Pimentel M, Wallace D, Hallegua D, Chow E, Kong Y, Park S, Lin H C
GI Motility Program, Divisions of Gastroenterology and Rheumatology, Department of Medicine, Cedars-Sinai Medical Center, CSMC Burns & Allen Research Institute, Los Angeles, California 90048, USA.
Ann Rheum Dis. 2004 Apr;63(4):450-2. doi: 10.1136/ard.2003.011502.
An association between irritable bowel syndrome (IBS) and small intestinal bacterial overgrowth (SIBO) has been found.
To compare the prevalence and test results for bacterial overgrowth between IBS and fibromyalgia.

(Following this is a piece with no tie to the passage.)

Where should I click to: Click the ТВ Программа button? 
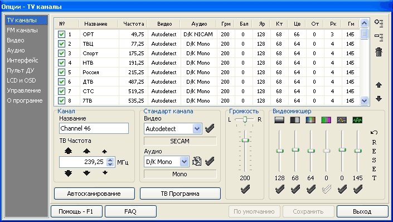180,194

Subjects with independent fibromyalgia and IBS were compared with controls in a double blind study. Participants completed a questionnaire, and a lactulose hydrogen breath test was used to determine the presence of SIBO. The prevalence of an abnormal breath test was compared between study participants. Hydrogen production on the breath test was compared between subjects with IBS and fibromyalgia. The somatic pain visual analogue score of subjects with fibromyalgia was compared with their degree of hydrogen production.
3/15 (20%) controls had an abnormal breath test compared with 93/111 (84%) subjects with IBS (p<0.01) and 42/42 (100%) with fibromyalgia (p<0.0001 v controls, p<0.05 v IBS). Subjects with fibromyalgia had higher hydrogen profiles (p<0.01), peak hydrogen (p<0.0001), and area under the curve (p<0.01) than subjects with IBS. This was not dependent on the higher prevalence of an abnormal breath test. The degree of somatic pain in fibromyalgia correlated significantly with the hydrogen level seen on the breath test (r = 0.42, p<0.01).
An abnormal lactulose breath test is more common in fibromyalgia than IBS. In contrast with IBS, the degree of abnormality on breath test is greater in subjects with fibromyalgia and correlates with somatic pain.
已发现肠易激综合征(IBS)与小肠细菌过度生长(SIBO)之间存在关联。
比较IBS和纤维肌痛患者中细菌过度生长的患病率及检测结果。
在一项双盲研究中,将独立诊断为纤维肌痛和IBS的受试者与对照组进行比较。参与者完成一份问卷,并采用乳果糖氢呼气试验来确定是否存在SIBO。比较研究参与者中呼气试验异常的患病率。比较IBS和纤维肌痛患者呼气试验中的产氢量。比较纤维肌痛患者的躯体疼痛视觉模拟评分与其产氢程度。
15名对照组中有3名(20%)呼气试验异常,相比之下,111名IBS患者中有93名(84%)(p<0.01),42名纤维肌痛患者中有42名(100%)(与对照组相比p<0.0001,与IBS相比p<0.05)。纤维肌痛患者的氢曲线(p<0.01)、氢峰值(p<0.0001)和曲线下面积(p<0.01)均高于IBS患者。这并不取决于呼气试验异常的较高患病率。纤维肌痛患者的躯体疼痛程度与呼气试验中观察到的氢水平显著相关(r = 0.42,p<0.01)。
乳果糖呼气试验异常在纤维肌痛患者中比在IBS患者中更常见。与IBS不同,纤维肌痛患者呼气试验的异常程度更大,且与躯体疼痛相关。